Читать «Покаяние Владимира Путина» онлайн - страница 112

Владимир Сергеевич Бушин

— Назовите вашу самую любимую книгу.

— Ну, это трудно…

Помню, однажды уже в нынешнюю либеральную пору писателя Г. спросили, какую книгу он взял бы с собой в космическое путешествие. Он тотчас ответил: «Библию!» Ну да, ну да… «Москва! Звонят колокола…»

А Алферов задумался. И все-таки назвал, но не одну, а три книги — великий «Тихий Дон», «Поднятую целину» и «Два капитана» Каверина.

— Какая из ваших многочисленных наград вам всего дороже?

Тоже вопрос непростой. В советское время отношение к наградам было серьезное. И даже «Знак почета», последний в иерархии наших орденов, ценился высоко. Жорес Иванович и назвал его — самую скромную, но первую эту свою государственную награду. А потом — орден Ленина и Ленинскую премию. Но ведь у него все четыре степени и нынешнего ордена «За заслуги перед Отечеством». Назвал, конечно, и Нобелевскую премию.

— Великий ученый Ньютон верил в Бога. А вы верите?

Сейчас этот вопрос почти так же неизбежен, как когда-то «Вы за „Динамо“ или за „Спартак“?» И хотя ныне власть уверяет нас, что она и все ее представители без Бога ни до порога, при том, что иные из них отбывают сроки за взяточничество, а других это ждет, хотя уверяют, что и мы все тоже сплошь верующие, а быть неверующим даже вроде и неприлично, — несмотря на все это Алферов спокойно, внятно и с достоинством ответил:

— Я атеист… А верование Ньютона не имело никакого отношения к его великому вкладу в науку.

— А как вы относитесь к женщине, к вопросу любви?

— Как Ньютон и как все присутствующие в зале мужчины. То есть у ученых никакого особого научного отношения тут нет.

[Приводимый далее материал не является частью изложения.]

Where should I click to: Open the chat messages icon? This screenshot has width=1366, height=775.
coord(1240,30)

Я знал об Алферове, когда он был еще кандидатом наук, позже на непредсказуемой тропе жизни довелось и встретиться, познакомиться. Виделись, перезванивались, иногда наши суждения о чем-то не совпадали, например о рассказе Солженицына «Матренин двор». Я писал об этом в «Завтра». Но мы были одного поколения, одного воспитания, общей советской судьбы, и взгляды у нас были общие, сердца наши бились согласно.

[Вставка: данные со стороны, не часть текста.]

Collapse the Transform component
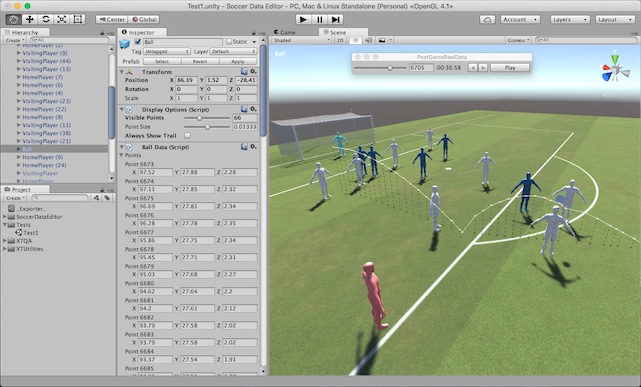This screenshot has width=641, height=387. tap(121, 72)
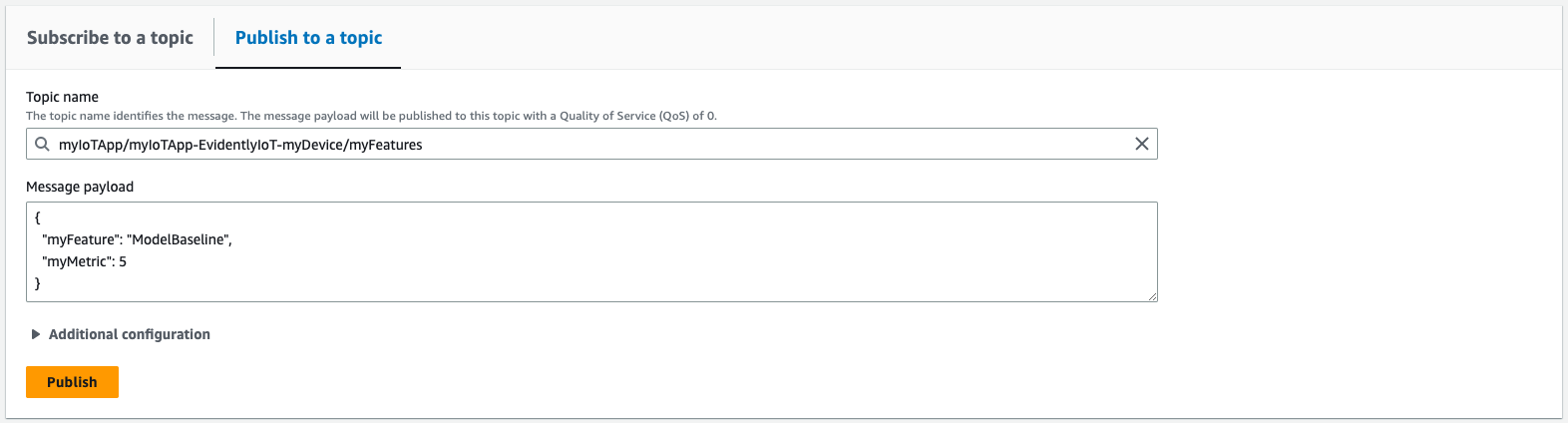Select the Publish to a topic tab
The height and width of the screenshot is (423, 1568).
pyautogui.click(x=308, y=37)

Однажды в телефонном разговоре вдруг обнаружилось, что наши дачи совсем близко. Договорились, что мы с женой посетим их в какой-то недалекий день. Но через полчаса после разговора вдруг звонит: «Собирайся, я послал за вами машину. Мы с Тамарой ждем вас». Через тридцать минут мы были у них. Незабываемый летний вечер…

А сейчас, числа двадцатого февраля, зная, что Жорес Иванович в больнице, я позвонил Тамаре Георгиевне узнать, как дела. Она как раз ехала домой после долгого сидения у его постели в больнице. Сказала, что состояние тяжелое, ведь Жорес упал и сломал три ребра, но он же такой упрямый, упорный, и так любит жизнь…

Увы… Я немного старше, и он однажды сказал: «Хоть бы дожить до твоих лет…» Увы…

В Интернете появилось сообщение, что перед смертью Жорес Иванович написал письмо президенту. Что мог написать большой русский ученый главе государства, который окружил себя школьными преподавателями физкультуры и дзюдоистами, коим покажи портрет Ломоносова, Менделеева или Курчатова, скажут: «Это Анатолий Борисович, Дмитрий Анатольевич и Ирина Яровая». А именно им, физкультурникам, Гарант поручил преобразовать трехсотлетнюю Академию наук, и они сделали это таким образом, что академики возопили со страниц «Советской России»: «Да это крепостное право! Но мы не рабы». А сам-то Алферов считал, что есть в России две вековечных субстанции, в жизнь которых государство не должно вмешиваться и что-то менять, — это Академия наук и церковь.